━━━ ИСХОДНЫЙ ТЕКСТ ━━━

А самые яркие воспоминания о дедушке связаны у меня с дачей, где до школы в
его компании я проводила по пять месяцев, а потом — все лето. Дача сама по себе
была сказкой, которую невозможно пересказать. Огромные сосны, в чьих кронах
запутывалось нежаркое северное солнце. Узкие витые лестницы. Потайные уголки.
Печка с живым огнем. Непуганые белки, ежики, приблудные кошки. Велосипед, речка,
неспелый крыжовник и розоватая клубника. Завораживающее пение птиц по утрам.
Уютные посиделки на террасе под оранжевым матерчатым абажуром, когда за окнами
сгущались таинственные сумерки и в воздухе пахло дождем... А самым любимым местом
на даче у меня было дедушкино, как он сам его называл, «рабочее место». То есть
сарай и верстак с навесом, где дедушка, а соответственно и я, пропадали целыми
днями. И пусть мама с бабушкой — с другой, с папиной стороны — порой ворчали,
что там сыро, и дует, и вообще ребенку не место. Дедушка попросту игнорировал
воркотню «теток», к которым он причислял весь женский род. Кроме меня. Потому
что он, во-первых, никогда не обращался со мной как с ребенком — в смысле, как
с малым дитем. А во-вторых, потому что был уверен, что девочке вовсе не бесполезно
знать, как держать молоток, зачем нужны плоскогубцы, чем отличается винт от
самореза. И вместо того, чтобы прятать от меня инструменты с криком: «Не трогай
— нос отрежешь, палец прищемишь, на ногу уронишь!», он давал мне, то ли трех-,
то ли четырехлетней, самый маленький молоток и самые большие гвозди и показывал,
как вбивать их в землю, а потом вытаскивать обратной стороной молотка. Позже
он научил меня всему — красить, привинчивать, отпиливать, зашкуривать. Все эти
умения очень пригодились мне двадцать лет спустя, когда я увлеченно обустраивала
свой собственный дом.

━━━

Воспроизведите без изменений фрагмент текста о даче, начиная со слов «Печка с живым» и заканчивая словами «птиц по утрам.».

━━━ ИСХОДНЫЕ ЗАПИСИ ━━━

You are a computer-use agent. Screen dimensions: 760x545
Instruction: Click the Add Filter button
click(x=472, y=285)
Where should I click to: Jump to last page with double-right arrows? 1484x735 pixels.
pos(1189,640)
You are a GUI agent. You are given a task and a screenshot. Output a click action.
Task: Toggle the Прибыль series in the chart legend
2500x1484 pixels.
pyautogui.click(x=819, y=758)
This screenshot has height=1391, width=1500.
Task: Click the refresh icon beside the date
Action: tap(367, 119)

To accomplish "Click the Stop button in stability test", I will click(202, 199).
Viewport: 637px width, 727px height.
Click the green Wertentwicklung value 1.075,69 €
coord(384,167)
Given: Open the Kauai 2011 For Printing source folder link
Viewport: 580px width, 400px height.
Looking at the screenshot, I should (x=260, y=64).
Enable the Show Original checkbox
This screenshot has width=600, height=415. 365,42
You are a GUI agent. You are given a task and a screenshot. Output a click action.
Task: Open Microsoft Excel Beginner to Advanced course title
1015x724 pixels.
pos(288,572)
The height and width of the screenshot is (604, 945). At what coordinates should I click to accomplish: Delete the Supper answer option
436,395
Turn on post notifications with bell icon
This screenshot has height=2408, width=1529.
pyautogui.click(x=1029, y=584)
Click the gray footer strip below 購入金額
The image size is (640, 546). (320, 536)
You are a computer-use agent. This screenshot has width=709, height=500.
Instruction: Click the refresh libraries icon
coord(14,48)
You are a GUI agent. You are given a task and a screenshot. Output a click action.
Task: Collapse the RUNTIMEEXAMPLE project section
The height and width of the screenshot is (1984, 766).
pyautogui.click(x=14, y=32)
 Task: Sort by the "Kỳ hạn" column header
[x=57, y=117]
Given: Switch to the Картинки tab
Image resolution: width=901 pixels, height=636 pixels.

━━━

## ОТВЕТ:
Печка с живым огнем. Непуганые белки, ежики, приблудные кошки. Велосипед, речка,
неспелый крыжовник и розоватая клубника. Завораживающее пение птиц по утрам.